_Exercise objective_
Transfer the records, beginning at the line that contains "La bibliothèque (40, 1133)" and stopping after the line that contains "Vous voulez devenir volontaire (72, 846)". Reproduce each line in full and add -91 to every coordinate value in the answers.

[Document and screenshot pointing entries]

-- start --

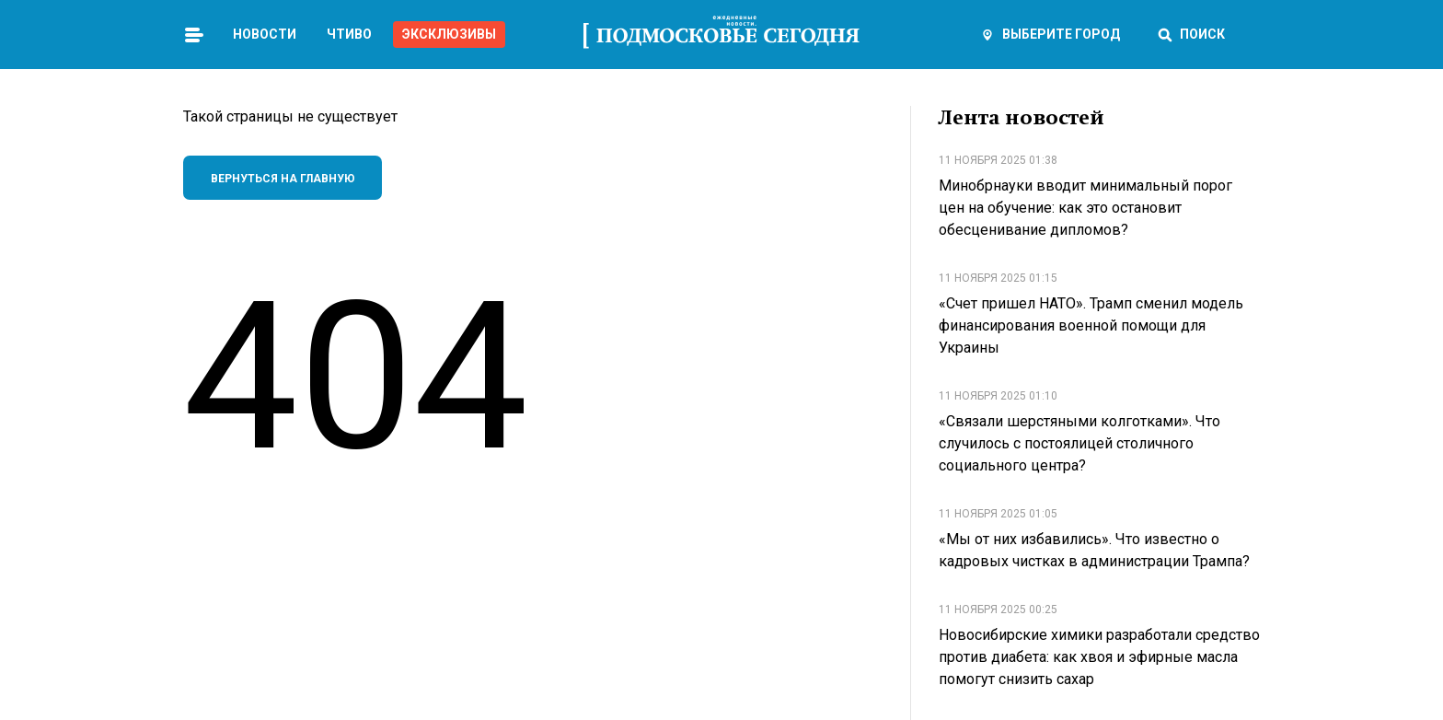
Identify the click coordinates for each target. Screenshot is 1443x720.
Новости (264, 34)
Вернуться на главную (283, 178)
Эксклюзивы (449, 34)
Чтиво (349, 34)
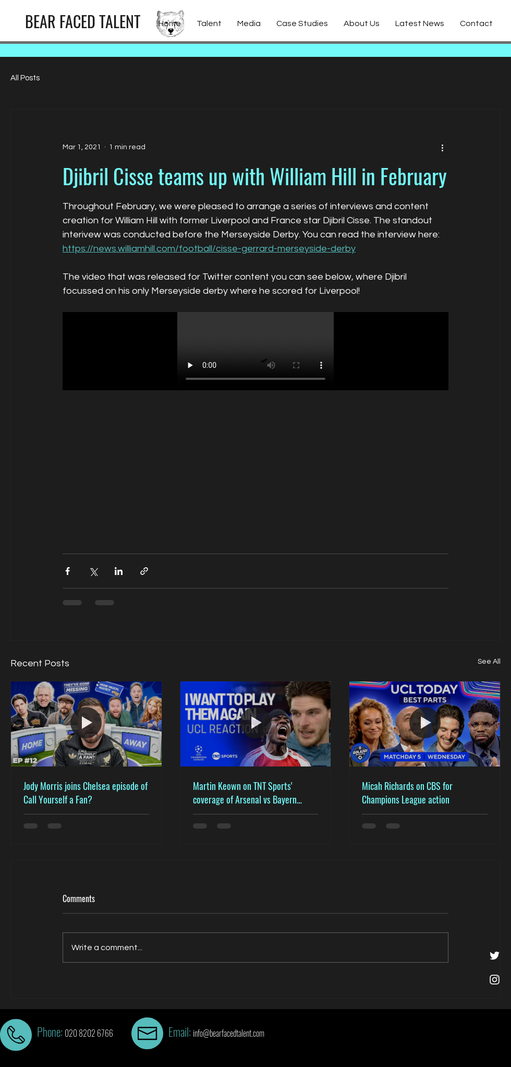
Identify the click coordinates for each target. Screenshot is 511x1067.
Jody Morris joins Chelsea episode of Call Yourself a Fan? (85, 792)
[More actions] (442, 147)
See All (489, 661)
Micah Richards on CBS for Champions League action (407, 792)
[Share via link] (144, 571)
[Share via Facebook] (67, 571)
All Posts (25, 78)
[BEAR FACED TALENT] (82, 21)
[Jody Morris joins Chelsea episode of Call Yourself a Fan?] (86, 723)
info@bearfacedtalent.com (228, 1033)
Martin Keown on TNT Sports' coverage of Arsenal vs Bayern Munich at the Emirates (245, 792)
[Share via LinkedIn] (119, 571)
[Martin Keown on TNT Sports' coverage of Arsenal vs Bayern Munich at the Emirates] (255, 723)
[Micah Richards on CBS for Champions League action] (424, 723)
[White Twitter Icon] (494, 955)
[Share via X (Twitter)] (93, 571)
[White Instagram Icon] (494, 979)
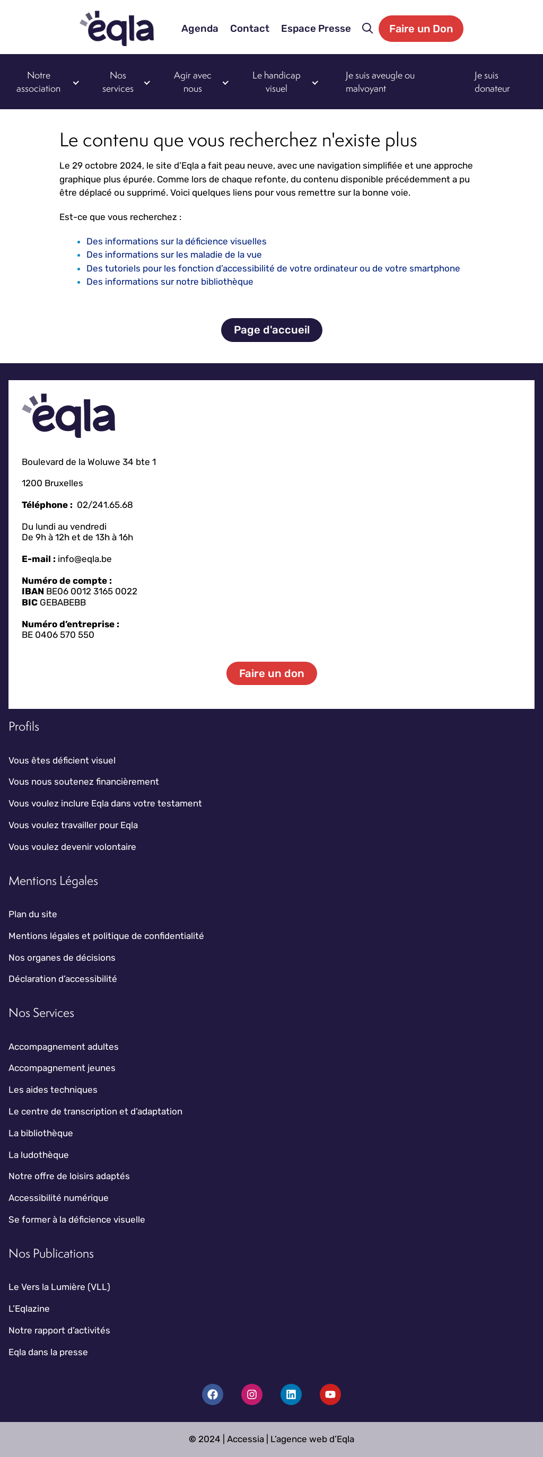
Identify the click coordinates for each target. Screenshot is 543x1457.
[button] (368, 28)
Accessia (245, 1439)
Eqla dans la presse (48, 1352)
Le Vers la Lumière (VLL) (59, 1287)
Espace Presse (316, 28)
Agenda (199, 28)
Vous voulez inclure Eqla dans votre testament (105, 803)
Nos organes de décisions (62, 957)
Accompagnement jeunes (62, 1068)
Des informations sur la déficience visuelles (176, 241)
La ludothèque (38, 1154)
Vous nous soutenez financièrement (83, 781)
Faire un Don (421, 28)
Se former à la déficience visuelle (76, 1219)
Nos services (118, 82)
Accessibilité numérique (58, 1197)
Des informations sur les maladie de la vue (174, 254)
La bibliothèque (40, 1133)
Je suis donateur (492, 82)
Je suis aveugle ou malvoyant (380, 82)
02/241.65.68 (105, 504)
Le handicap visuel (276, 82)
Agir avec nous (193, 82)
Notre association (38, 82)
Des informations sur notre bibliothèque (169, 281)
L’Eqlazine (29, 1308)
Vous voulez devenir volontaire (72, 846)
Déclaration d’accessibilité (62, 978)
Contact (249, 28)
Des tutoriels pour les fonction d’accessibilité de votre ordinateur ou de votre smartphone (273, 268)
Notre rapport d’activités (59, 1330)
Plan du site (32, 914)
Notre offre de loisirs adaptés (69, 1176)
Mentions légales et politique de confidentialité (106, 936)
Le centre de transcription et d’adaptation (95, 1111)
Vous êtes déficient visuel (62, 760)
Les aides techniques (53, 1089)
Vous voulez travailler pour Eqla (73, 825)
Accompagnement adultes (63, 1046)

-- end --

_Solution to the exercise_
La bibliothèque (-51, 1042)
Je suis donateur (401, -9)
Je suis aveugle ou malvoyant (289, -9)
02/241.65.68 (14, 413)
Le handicap visuel (185, -9)
Agir avec nous (102, -9)
Notre association (-53, -9)
Des informations sur notre bibliothèque (78, 190)
L’Eqlazine (-62, 1217)
Vous voulez devenir volontaire (-19, 755)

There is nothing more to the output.